Infections with the malaria parasite can lead to severe illness and mortality, with nearly half a million deaths attributed to malaria globally each year. Adults from malaria endemic regions often have immunity to malaria and are much less susceptible to disease, compared with children. Understanding how a host can control malaria infections is critical in guiding the development of a much need efficacious vaccine. Infected individuals are thought to clear infected red blood cells (RBCs) from circulation via organs such as the spleen - and this clearance is thought to play a major role in controlling malaria infections. However, no work has directly quantified clearance of infected RBCs or studied the extent to which parasite clearance is improved in, for example, immune hosts.

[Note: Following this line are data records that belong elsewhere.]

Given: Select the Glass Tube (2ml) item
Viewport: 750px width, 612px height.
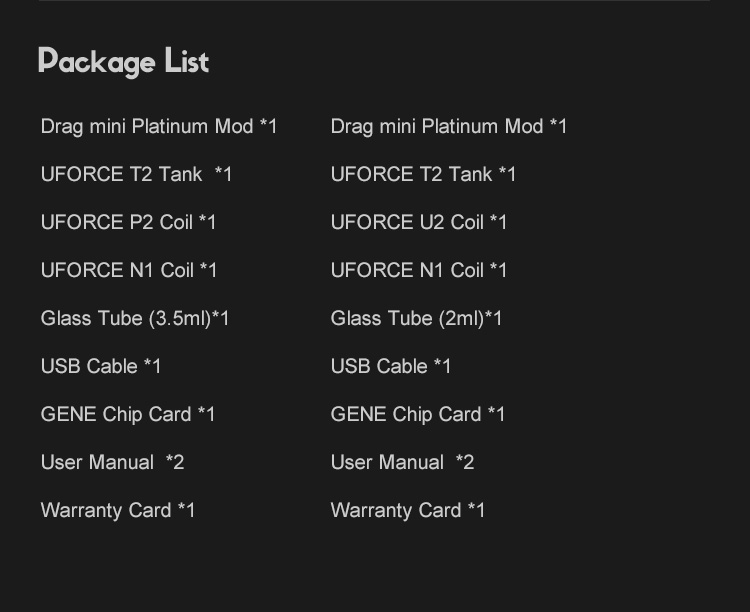Looking at the screenshot, I should point(416,319).
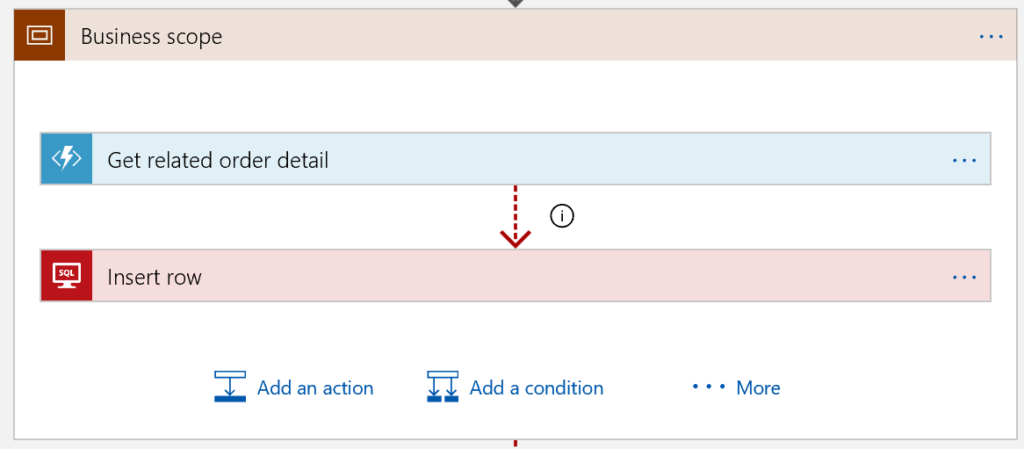Choose the Add a condition link
Image resolution: width=1024 pixels, height=449 pixels.
[x=536, y=388]
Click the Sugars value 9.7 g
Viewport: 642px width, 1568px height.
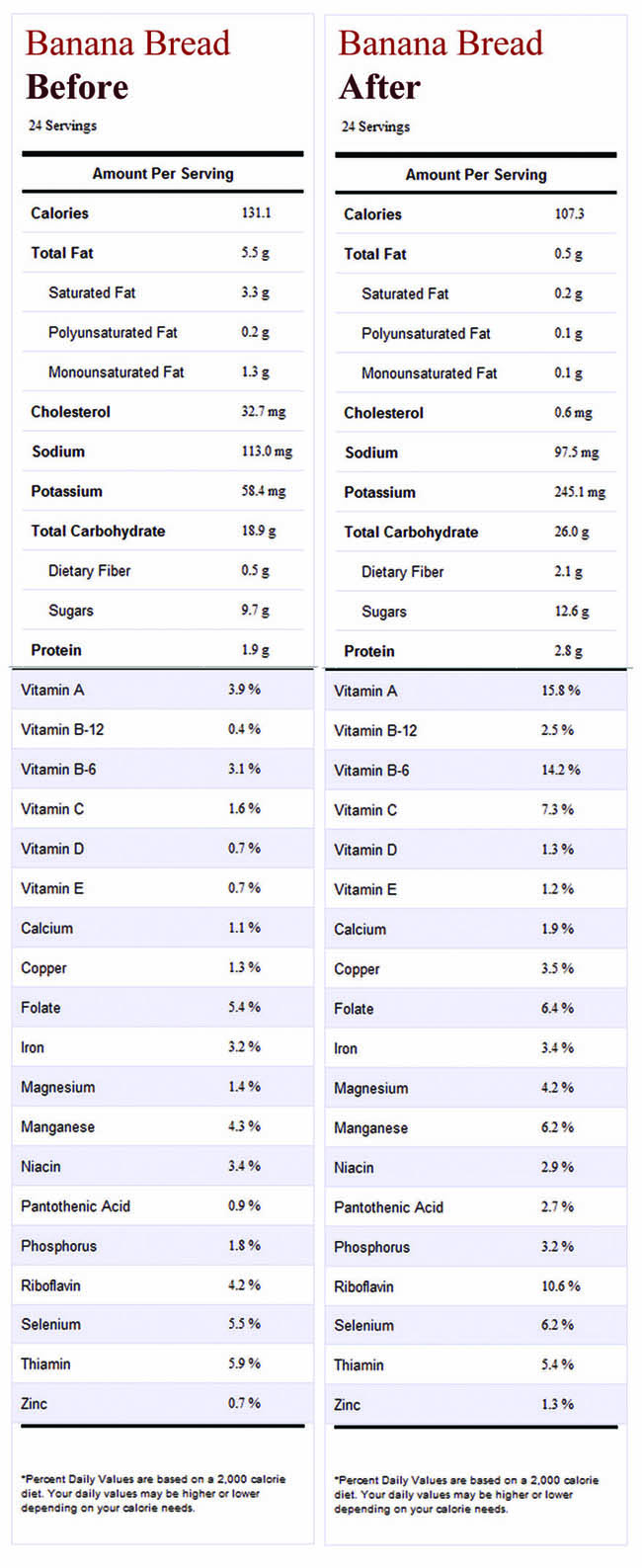click(255, 611)
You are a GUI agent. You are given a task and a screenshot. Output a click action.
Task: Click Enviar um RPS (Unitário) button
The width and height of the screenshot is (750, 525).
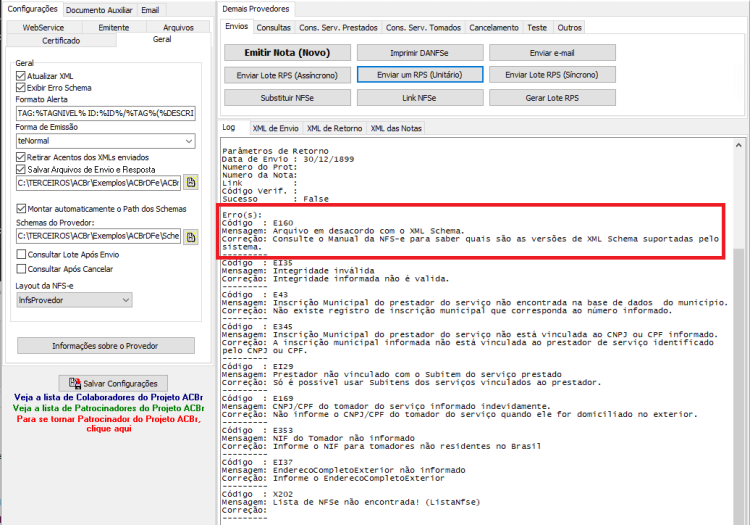pyautogui.click(x=419, y=75)
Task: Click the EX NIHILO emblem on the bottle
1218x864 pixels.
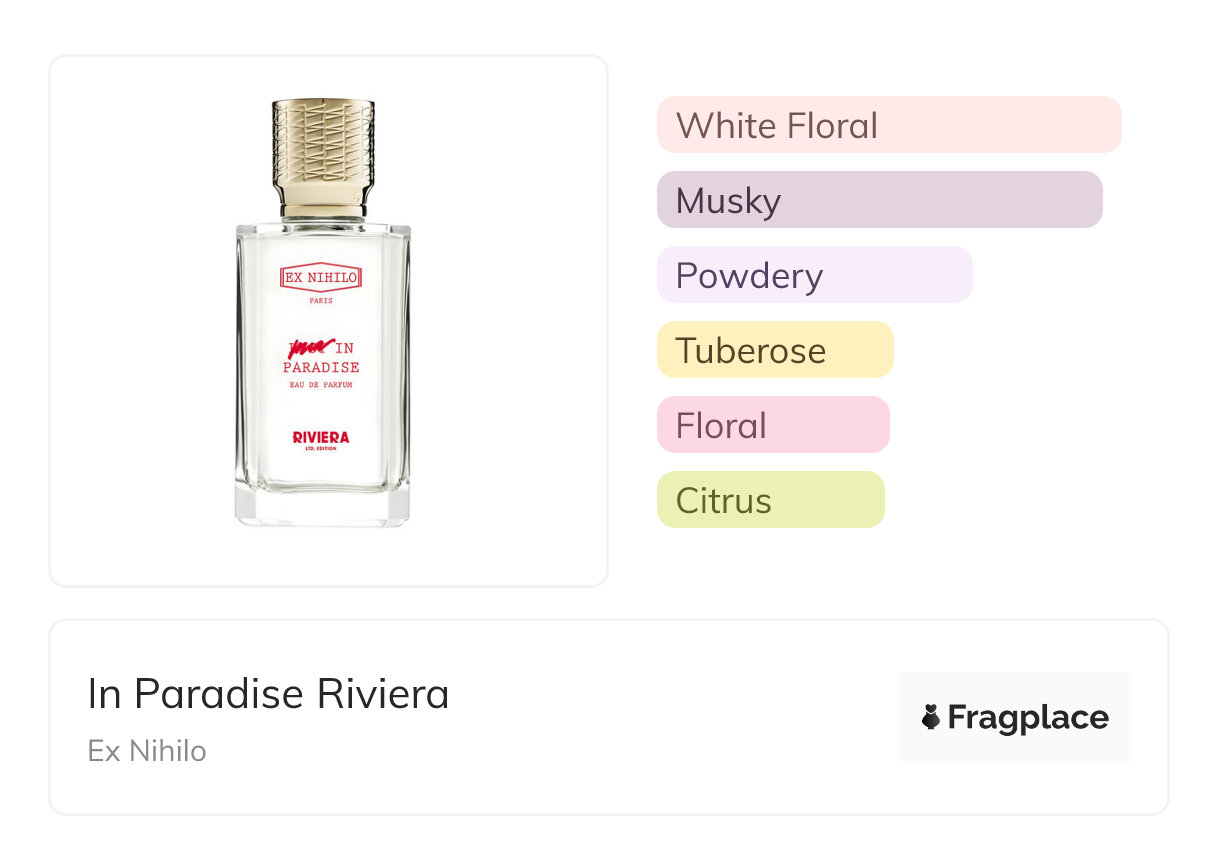Action: click(x=322, y=278)
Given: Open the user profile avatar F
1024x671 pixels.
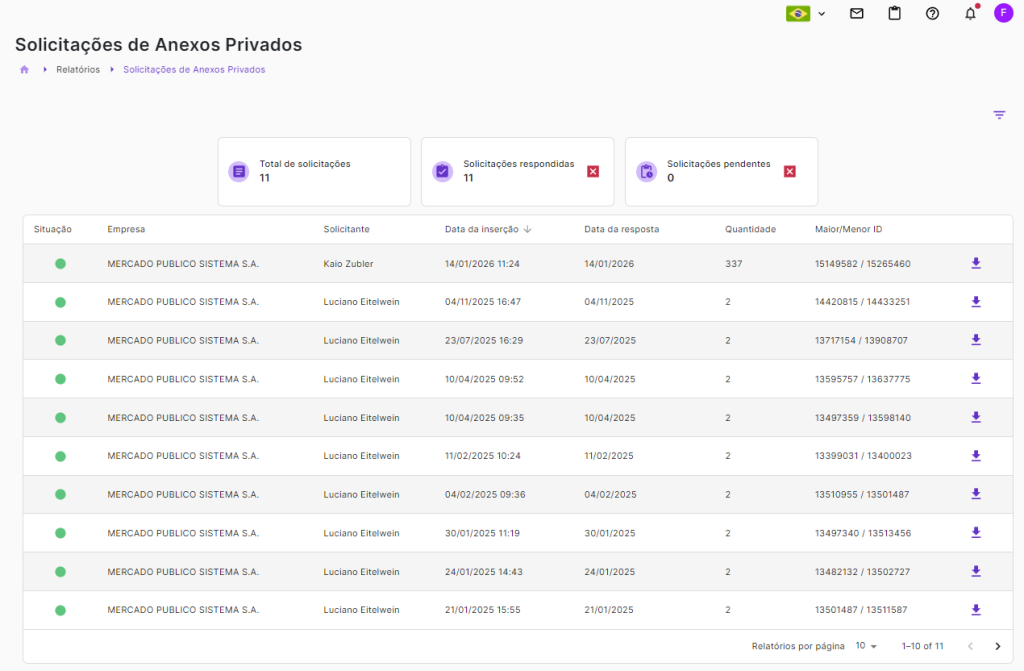Looking at the screenshot, I should (x=1003, y=14).
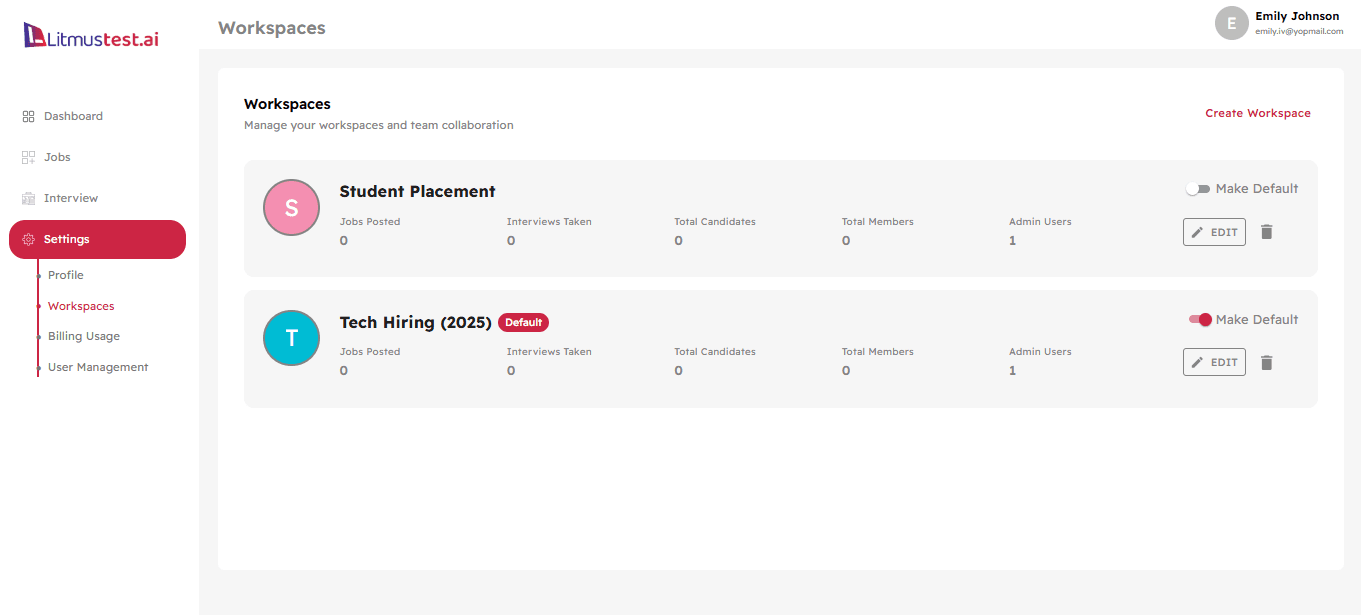Click the teal T workspace avatar

click(291, 338)
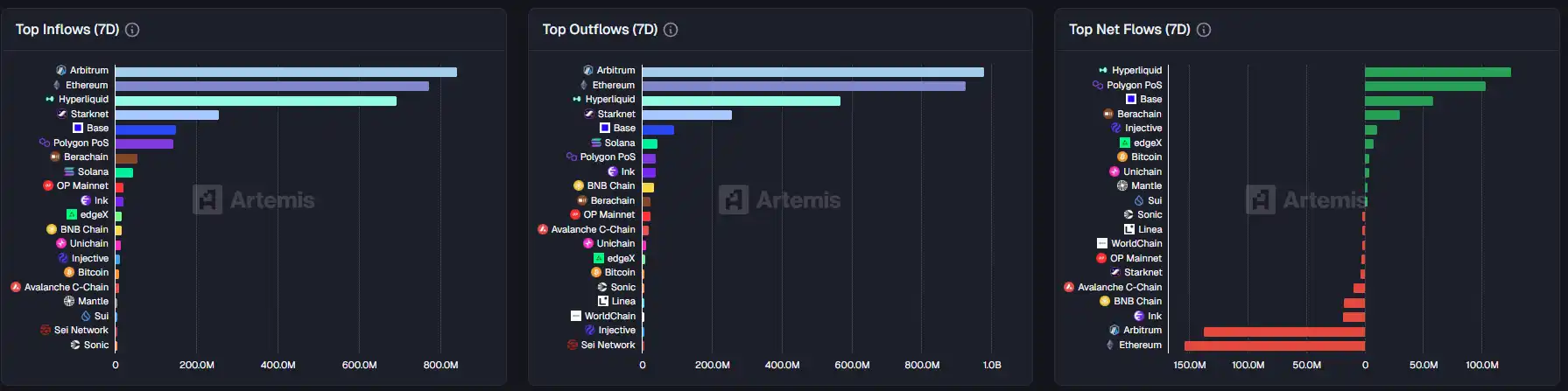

In this study, we developed a unique experimental approach to directly track the loss of a single cohort of infected RBCs in mice. We used this system to study the loss of infected RBCs in naïve, immune deficient, acutely infected, drug treated and immune mice. Modelling data from these experiments enabled us determine the baseline clearance half-life of infected RBCs in naïve mice (14.4 h), which suggests that about one third of infected cells are cleared every parasite replication cycle. Further, we found that this half-life was approximately doubled when phagocytes (a certain host immune cell) were depleted (33.8 h), suggesting host immune cells are important in removing infected cells. Surprisingly, with the exception of treatment with a high dose of a particular antimalarial (sodium artesunate), we did not observe an increase in the rate of clearance of infected RBCs in acutely infected mice, immune mice, or after drug treated, despite observing effective control of infection in all scenarios. Instead, of elevated host removal of infected, we observed an array of other factors that caused the control of infection, and in particular, this work revealed a novel mechanism of host control in acute infection, that is, slowing the development of parasites.
This work has revealed that the basal rate of removal of infected RBCs in murine malaria infection is very high, but this rate cannot easily be improved by host responses or drug treatment.